C5.10 Haematology and biochemistry

Polycythaemia should be confirmed as being secondary to COPD by blood gas measurement that demonstrates hypoxaemia. The possibility of sleep apnoea or hypoventi­lation should be considered if polycythaemia is present but oxygen desaturation or hypoxaemia on arterial blood gas tests are absent when the patient is awake.

Hyperthyroidism and acidosis are associated with breath­lessness. Hyperventilation states are associated with respira­tory alkalosis. Hypothyroidism aggravates obstructive sleep apnoea. Harrison et al 2014 performed a multicentre prospective study of exacerbations of COPD requiring hospital admission in 1343 patients with spirometry confirmed COPD. The authors reported the novel finding of an association between thrombocytosis (>400/mm3 on admission) and mortality.

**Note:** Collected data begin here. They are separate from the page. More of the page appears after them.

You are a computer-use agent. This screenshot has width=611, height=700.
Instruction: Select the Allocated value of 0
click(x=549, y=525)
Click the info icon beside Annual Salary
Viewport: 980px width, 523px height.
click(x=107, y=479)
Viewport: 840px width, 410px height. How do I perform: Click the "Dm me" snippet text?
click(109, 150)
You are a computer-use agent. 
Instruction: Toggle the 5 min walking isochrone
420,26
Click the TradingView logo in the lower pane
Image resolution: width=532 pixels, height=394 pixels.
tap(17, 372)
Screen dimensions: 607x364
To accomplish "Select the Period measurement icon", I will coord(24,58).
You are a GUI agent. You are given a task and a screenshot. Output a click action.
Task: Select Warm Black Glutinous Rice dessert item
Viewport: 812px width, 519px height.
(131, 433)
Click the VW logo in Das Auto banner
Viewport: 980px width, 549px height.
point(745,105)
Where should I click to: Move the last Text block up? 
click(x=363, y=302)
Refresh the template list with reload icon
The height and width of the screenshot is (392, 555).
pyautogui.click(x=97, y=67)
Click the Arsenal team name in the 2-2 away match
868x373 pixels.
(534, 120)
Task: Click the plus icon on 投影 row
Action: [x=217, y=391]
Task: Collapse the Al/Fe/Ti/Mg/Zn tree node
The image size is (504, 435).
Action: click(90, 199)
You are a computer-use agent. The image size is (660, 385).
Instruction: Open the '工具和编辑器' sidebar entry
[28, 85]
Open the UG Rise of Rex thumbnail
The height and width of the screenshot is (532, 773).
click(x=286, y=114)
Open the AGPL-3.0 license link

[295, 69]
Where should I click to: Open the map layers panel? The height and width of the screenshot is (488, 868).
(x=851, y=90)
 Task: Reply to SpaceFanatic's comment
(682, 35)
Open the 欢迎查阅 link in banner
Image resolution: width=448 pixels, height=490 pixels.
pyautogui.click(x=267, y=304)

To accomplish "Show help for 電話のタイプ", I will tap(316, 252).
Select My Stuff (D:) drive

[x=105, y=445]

Thrombocytosis (after controlling for confounders) was associated with an increased 1 year all-cause mortality and an increased in hospital mortality (OR 1.53 (95% CI 1.03 to 2.29, p=0.030) and OR 2.37 (95% CI 1.29 to 4.34, p=0.005)) respectively (Harrison 2014) [evidence level III-2].

The Thoracic Society of Australia and New Zealand Alpha1 Antitrypsin Deficiency Position Statement indicates that testing for alpha1 antitrypsin deficiency (AATD) should be considered in all patients with chronic airflow obstruction (Dummer 2020).  The prevalence of severe homozygous AATD has been estimated at approximately 1 in 4,500 in European populations (Blanco 2006). Available data from 15 cohorts in Australia and New Zealand suggest that the prevalence of affected individuals is around 1 in 4,000 (de Serres 2002). Tobacco smoking is still the most important risk factor for COPD even in this group.